→ **TASK BRIEF**
Within the data below, copy each line where the string "agent" is found.

→ **DATASET ENTRIES**

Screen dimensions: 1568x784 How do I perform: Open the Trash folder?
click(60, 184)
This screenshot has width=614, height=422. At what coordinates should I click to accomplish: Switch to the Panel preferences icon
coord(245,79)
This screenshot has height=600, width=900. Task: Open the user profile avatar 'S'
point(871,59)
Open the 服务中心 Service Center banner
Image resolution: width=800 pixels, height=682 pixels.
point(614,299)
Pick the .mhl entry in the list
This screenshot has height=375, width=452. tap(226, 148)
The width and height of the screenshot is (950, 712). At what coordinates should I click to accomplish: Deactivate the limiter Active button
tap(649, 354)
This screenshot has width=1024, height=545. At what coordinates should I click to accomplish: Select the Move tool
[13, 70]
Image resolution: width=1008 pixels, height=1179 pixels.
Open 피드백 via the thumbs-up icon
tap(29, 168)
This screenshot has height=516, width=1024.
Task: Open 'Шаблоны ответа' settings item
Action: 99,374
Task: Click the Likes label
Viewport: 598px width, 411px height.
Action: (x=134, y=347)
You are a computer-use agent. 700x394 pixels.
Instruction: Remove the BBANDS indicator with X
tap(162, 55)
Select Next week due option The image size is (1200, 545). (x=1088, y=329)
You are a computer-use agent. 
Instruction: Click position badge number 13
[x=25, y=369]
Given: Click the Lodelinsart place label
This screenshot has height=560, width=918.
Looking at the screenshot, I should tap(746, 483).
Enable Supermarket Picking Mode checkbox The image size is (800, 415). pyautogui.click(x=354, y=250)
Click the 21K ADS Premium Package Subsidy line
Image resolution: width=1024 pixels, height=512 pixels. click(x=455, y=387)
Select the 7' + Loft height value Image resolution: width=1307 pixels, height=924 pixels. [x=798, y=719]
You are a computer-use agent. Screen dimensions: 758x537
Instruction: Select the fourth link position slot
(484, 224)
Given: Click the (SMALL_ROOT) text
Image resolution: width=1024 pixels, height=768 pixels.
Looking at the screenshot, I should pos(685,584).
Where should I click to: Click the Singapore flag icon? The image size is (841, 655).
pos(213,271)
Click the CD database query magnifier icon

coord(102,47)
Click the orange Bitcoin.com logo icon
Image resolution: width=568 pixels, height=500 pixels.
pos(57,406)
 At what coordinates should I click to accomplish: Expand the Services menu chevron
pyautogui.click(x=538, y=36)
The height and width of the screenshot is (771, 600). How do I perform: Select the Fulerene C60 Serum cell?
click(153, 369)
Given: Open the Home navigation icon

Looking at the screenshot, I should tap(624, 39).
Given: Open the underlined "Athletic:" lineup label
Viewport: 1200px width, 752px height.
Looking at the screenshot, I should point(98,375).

→ **YOUR SOLUTION**
You are a computer-use agent. 700x394 pixels.
You are a computer-use agent. 
You are a computer-use agent. Screen dimensions: 758x537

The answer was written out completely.